Start of MATERIAL FOR THE TASK

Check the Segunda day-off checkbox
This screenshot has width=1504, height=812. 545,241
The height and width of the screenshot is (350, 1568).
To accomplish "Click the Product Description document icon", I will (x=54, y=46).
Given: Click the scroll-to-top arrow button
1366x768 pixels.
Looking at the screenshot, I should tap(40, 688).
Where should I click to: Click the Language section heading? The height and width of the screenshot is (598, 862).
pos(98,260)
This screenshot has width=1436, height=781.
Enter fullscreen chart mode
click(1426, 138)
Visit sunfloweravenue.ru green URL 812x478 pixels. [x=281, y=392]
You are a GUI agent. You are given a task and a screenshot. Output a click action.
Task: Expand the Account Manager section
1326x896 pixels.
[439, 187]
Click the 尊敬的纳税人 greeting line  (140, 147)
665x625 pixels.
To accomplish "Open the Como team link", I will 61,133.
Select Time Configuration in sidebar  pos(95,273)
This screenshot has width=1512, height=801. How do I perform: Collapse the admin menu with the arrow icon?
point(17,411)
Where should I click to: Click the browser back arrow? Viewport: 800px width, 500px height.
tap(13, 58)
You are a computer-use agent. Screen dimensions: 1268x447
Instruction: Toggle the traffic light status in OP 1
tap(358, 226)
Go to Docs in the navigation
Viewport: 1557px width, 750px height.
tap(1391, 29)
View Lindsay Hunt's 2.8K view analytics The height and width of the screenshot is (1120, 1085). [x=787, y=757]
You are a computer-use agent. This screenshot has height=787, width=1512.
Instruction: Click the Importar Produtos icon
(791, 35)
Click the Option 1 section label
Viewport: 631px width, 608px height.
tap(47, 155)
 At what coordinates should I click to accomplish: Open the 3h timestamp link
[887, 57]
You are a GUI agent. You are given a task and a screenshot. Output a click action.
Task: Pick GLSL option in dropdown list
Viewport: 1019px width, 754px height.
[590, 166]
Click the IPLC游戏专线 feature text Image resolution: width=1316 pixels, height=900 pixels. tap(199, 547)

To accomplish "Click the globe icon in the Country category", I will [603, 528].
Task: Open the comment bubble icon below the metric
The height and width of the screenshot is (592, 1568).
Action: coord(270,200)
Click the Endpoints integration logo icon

End of MATERIAL FOR THE TASK

# [TASK TO CARRY OUT]
How many lines in the entries contain the string "agent"? Answer with the number only.

# [EXERCISE RESULT]
4